§ Given data
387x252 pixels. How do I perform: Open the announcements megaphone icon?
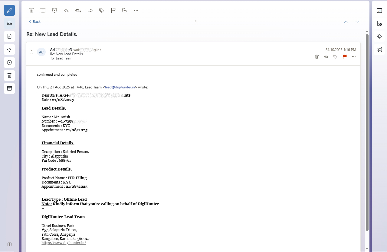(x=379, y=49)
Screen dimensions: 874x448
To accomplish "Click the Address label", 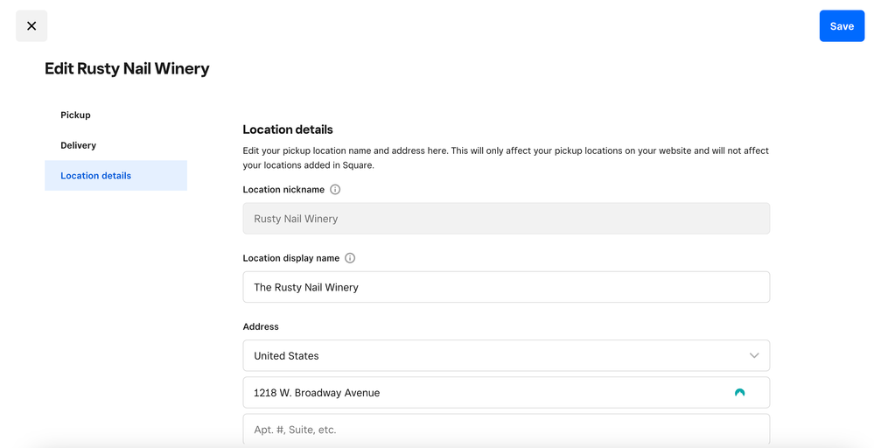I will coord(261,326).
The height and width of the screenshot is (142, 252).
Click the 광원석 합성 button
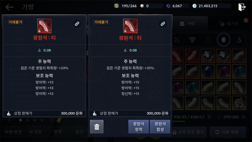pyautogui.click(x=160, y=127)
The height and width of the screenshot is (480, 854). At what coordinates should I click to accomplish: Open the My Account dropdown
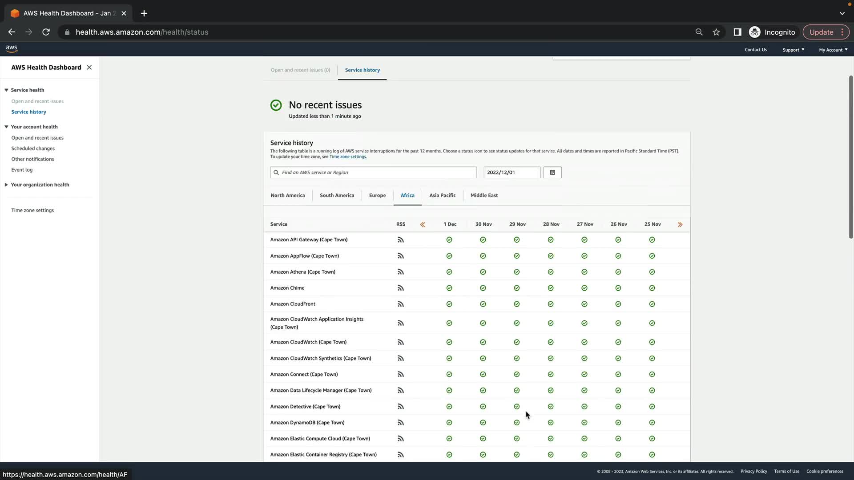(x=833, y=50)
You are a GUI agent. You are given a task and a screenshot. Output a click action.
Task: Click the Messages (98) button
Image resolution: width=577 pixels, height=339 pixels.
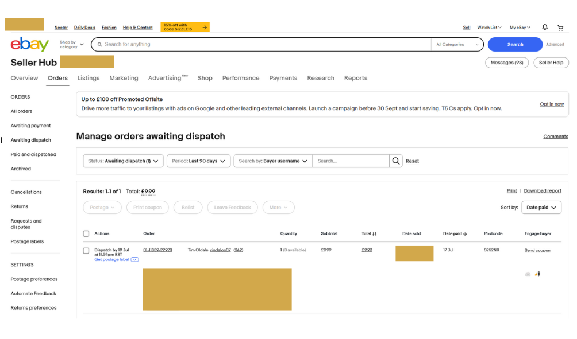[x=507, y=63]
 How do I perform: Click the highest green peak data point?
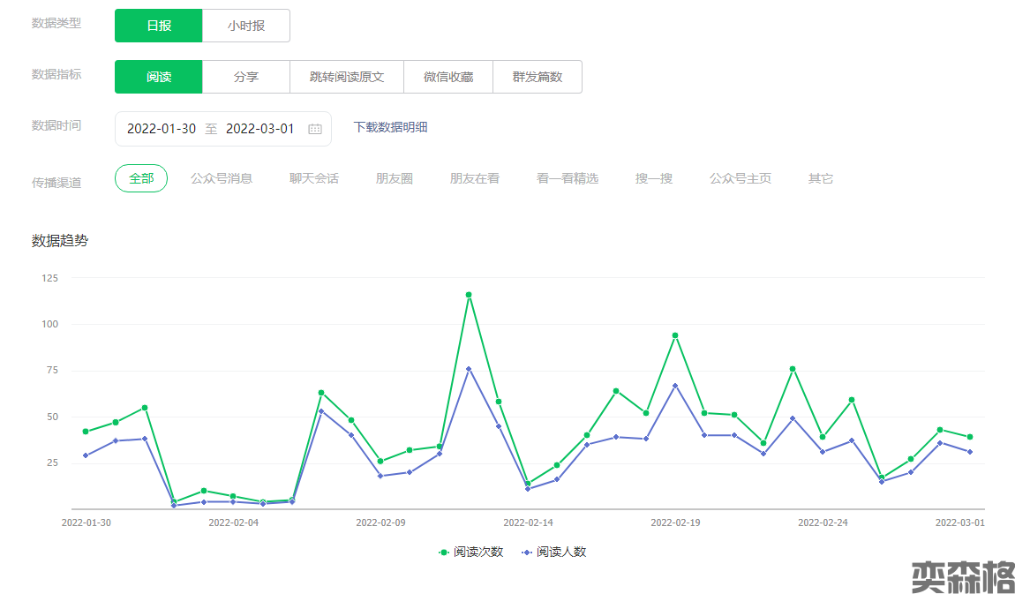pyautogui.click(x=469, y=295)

§ Written problem
Reproduce the lines exactly, starting at the line that contains "You are a GUI" and ending at the last line of the records, with both ends included. Leave the pictures out of your answer.

§ The answer
You are a GUI agent. You are given a task and a screenshot. Output a click action.
Task: Click the Messages (98) button
Image resolution: width=577 pixels, height=339 pixels.
[x=507, y=63]
 How do I perform: Click the highest green peak data point?
pyautogui.click(x=469, y=295)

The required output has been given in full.